◆ **Input for this task**
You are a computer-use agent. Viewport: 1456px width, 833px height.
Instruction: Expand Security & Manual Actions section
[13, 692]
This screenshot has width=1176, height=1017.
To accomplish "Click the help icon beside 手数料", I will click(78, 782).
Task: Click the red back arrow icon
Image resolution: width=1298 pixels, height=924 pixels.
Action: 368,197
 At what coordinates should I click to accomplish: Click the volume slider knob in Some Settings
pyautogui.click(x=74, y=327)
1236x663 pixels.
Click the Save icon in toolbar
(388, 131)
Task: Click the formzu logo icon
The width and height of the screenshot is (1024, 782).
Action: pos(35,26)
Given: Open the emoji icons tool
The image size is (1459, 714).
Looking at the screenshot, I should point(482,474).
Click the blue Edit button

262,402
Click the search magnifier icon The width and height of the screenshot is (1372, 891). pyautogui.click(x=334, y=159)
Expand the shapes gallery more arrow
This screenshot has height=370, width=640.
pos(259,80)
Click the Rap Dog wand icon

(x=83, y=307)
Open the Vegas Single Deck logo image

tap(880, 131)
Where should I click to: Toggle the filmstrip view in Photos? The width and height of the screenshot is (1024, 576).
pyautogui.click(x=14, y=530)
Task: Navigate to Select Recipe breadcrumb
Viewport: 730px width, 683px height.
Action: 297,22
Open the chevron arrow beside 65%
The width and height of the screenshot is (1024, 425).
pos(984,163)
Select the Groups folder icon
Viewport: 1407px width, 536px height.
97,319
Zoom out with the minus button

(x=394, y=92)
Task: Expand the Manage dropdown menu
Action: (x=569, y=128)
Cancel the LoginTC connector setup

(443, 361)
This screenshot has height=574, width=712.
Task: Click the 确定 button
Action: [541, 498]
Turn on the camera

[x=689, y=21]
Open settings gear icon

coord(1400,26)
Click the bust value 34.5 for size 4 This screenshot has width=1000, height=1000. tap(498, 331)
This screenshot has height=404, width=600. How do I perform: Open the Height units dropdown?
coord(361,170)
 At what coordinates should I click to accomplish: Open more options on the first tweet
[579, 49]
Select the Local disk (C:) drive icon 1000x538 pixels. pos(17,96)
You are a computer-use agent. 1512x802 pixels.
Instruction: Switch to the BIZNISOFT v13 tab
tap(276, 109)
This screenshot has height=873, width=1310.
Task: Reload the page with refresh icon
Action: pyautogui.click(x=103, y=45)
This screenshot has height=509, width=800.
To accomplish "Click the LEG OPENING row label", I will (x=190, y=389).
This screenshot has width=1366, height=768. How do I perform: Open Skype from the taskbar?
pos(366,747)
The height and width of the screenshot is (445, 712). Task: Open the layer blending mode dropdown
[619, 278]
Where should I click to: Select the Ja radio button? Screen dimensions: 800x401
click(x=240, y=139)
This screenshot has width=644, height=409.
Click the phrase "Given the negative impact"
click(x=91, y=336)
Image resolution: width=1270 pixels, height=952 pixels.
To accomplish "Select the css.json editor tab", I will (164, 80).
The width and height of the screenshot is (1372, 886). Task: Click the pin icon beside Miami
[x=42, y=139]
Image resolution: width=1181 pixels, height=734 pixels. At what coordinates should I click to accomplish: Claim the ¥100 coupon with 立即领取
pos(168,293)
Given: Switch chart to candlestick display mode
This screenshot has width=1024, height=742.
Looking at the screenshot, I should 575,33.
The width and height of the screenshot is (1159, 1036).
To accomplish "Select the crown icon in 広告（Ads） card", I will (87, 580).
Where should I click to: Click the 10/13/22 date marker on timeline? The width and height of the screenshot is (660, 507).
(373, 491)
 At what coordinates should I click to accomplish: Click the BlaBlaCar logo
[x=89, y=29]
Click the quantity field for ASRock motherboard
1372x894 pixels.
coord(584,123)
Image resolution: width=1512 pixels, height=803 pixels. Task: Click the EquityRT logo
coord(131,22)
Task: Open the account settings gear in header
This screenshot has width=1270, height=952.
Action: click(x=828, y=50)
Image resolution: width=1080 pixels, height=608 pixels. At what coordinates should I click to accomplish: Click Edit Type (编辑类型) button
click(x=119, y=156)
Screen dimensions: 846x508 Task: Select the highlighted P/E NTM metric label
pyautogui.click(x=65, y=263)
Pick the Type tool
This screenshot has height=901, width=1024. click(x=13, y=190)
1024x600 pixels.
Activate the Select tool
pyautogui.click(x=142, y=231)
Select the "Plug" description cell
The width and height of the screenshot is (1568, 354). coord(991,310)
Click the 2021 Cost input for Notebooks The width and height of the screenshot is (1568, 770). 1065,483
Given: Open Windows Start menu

◆ **Exercise task**
Rewrite every nonblank line of the listing above as a Markdown table with two columns, "Row" for the sequential row number and "Listing line" for the line itself.

◆ **Exercise solution**
| Row | Listing line |
|---|---|
| 1 | You are a computer-use agent. Viewport: 1456px width, 833px height. |
| 2 | Instruction: Expand Security & Manual Actions section |
| 3 | [13, 692] |
| 4 | This screenshot has width=1176, height=1017. |
| 5 | To accomplish "Click the help icon beside 手数料", I will click(78, 782). |
| 6 | Task: Click the red back arrow icon |
| 7 | Image resolution: width=1298 pixels, height=924 pixels. |
| 8 | Action: 368,197 |
| 9 |  At what coordinates should I click to accomplish: Click the volume slider knob in Some Settings |
| 10 | pyautogui.click(x=74, y=327) |
| 11 | 1236x663 pixels. |
| 12 | Click the Save icon in toolbar |
| 13 | (388, 131) |
| 14 | Task: Click the formzu logo icon |
| 15 | The width and height of the screenshot is (1024, 782). |
| 16 | Action: pos(35,26) |
| 17 | Given: Open the emoji icons tool |
| 18 | The image size is (1459, 714). |
| 19 | Looking at the screenshot, I should point(482,474). |
| 20 | Click the blue Edit button |
| 21 | 262,402 |
| 22 | Click the search magnifier icon The width and height of the screenshot is (1372, 891). pyautogui.click(x=334, y=159) |
| 23 | Expand the shapes gallery more arrow |
| 24 | This screenshot has height=370, width=640. |
| 25 | pos(259,80) |
| 26 | Click the Rap Dog wand icon |
| 27 | (x=83, y=307) |
| 28 | Open the Vegas Single Deck logo image |
| 29 | tap(880, 131) |
| 30 | Where should I click to: Toggle the filmstrip view in Photos? The width and height of the screenshot is (1024, 576). |
| 31 | pyautogui.click(x=14, y=530) |
| 32 | Task: Navigate to Select Recipe breadcrumb |
| 33 | Viewport: 730px width, 683px height. |
| 34 | Action: 297,22 |
| 35 | Open the chevron arrow beside 65% |
| 36 | The width and height of the screenshot is (1024, 425). |
| 37 | pos(984,163) |
| 38 | Select the Groups folder icon |
| 39 | Viewport: 1407px width, 536px height. |
| 40 | 97,319 |
| 41 | Zoom out with the minus button |
| 42 | (x=394, y=92) |
| 43 | Task: Expand the Manage dropdown menu |
| 44 | Action: (x=569, y=128) |
| 45 | Cancel the LoginTC connector setup |
| 46 | (443, 361) |
| 47 | This screenshot has height=574, width=712. |
| 48 | Task: Click the 确定 button |
| 49 | Action: [541, 498] |
| 50 | Turn on the camera |
| 51 | [x=689, y=21] |
| 52 | Open settings gear icon |
| 53 | coord(1400,26) |
| 54 | Click the bust value 34.5 for size 4 This screenshot has width=1000, height=1000. tap(498, 331) |
| 55 | This screenshot has height=404, width=600. How do I perform: Open the Height units dropdown? |
| 56 | coord(361,170) |
| 57 |  At what coordinates should I click to accomplish: Open more options on the first tweet |
| 58 | [579, 49] |
| 59 | Select the Local disk (C:) drive icon 1000x538 pixels. pos(17,96) |
| 60 | You are a computer-use agent. 1512x802 pixels. |
| 61 | Instruction: Switch to the BIZNISOFT v13 tab |
| 62 | tap(276, 109) |
| 63 | This screenshot has height=873, width=1310. |
| 64 | Task: Reload the page with refresh icon |
| 65 | Action: pyautogui.click(x=103, y=45) |
| 66 | This screenshot has height=509, width=800. |
| 67 | To accomplish "Click the LEG OPENING row label", I will (x=190, y=389). |
| 68 | This screenshot has width=1366, height=768. How do I perform: Open Skype from the taskbar? |
| 69 | pos(366,747) |
| 70 | The height and width of the screenshot is (445, 712). Task: Open the layer blending mode dropdown |
| 71 | [619, 278] |
| 72 | Where should I click to: Select the Ja radio button? Screen dimensions: 800x401 |
| 73 | click(x=240, y=139) |
| 74 | This screenshot has width=644, height=409. |
| 75 | Click the phrase "Given the negative impact" |
| 76 | click(x=91, y=336) |
| 77 | Image resolution: width=1270 pixels, height=952 pixels. |
| 78 | To accomplish "Select the css.json editor tab", I will (164, 80). |
| 79 | The width and height of the screenshot is (1372, 886). Task: Click the pin icon beside Miami |
| 80 | [x=42, y=139] |
| 81 | Image resolution: width=1181 pixels, height=734 pixels. At what coordinates should I click to accomplish: Claim the ¥100 coupon with 立即领取 |
| 82 | pos(168,293) |
| 83 | Given: Switch chart to candlestick display mode |
| 84 | This screenshot has width=1024, height=742. |
| 85 | Looking at the screenshot, I should 575,33. |
| 86 | The width and height of the screenshot is (1159, 1036). |
| 87 | To accomplish "Select the crown icon in 広告（Ads） card", I will (87, 580). |
| 88 | Where should I click to: Click the 10/13/22 date marker on timeline? The width and height of the screenshot is (660, 507). |
| 89 | (373, 491) |
| 90 |  At what coordinates should I click to accomplish: Click the BlaBlaCar logo |
| 91 | [x=89, y=29] |
| 92 | Click the quantity field for ASRock motherboard |
| 93 | 1372x894 pixels. |
| 94 | coord(584,123) |
| 95 | Image resolution: width=1512 pixels, height=803 pixels. Task: Click the EquityRT logo |
| 96 | coord(131,22) |
| 97 | Task: Open the account settings gear in header |
| 98 | This screenshot has width=1270, height=952. |
| 99 | Action: click(x=828, y=50) |
| 100 | Image resolution: width=1080 pixels, height=608 pixels. At what coordinates should I click to accomplish: Click Edit Type (编辑类型) button |
| 101 | click(x=119, y=156) |
| 102 | Screen dimensions: 846x508 Task: Select the highlighted P/E NTM metric label |
| 103 | pyautogui.click(x=65, y=263) |
| 104 | Pick the Type tool |
| 105 | This screenshot has height=901, width=1024. click(x=13, y=190) |
| 106 | 1024x600 pixels. |
| 107 | Activate the Select tool |
| 108 | pyautogui.click(x=142, y=231) |
| 109 | Select the "Plug" description cell |
| 110 | The width and height of the screenshot is (1568, 354). coord(991,310) |
| 111 | Click the 2021 Cost input for Notebooks The width and height of the screenshot is (1568, 770). 1065,483 |
| 112 | Given: Open Windows Start menu |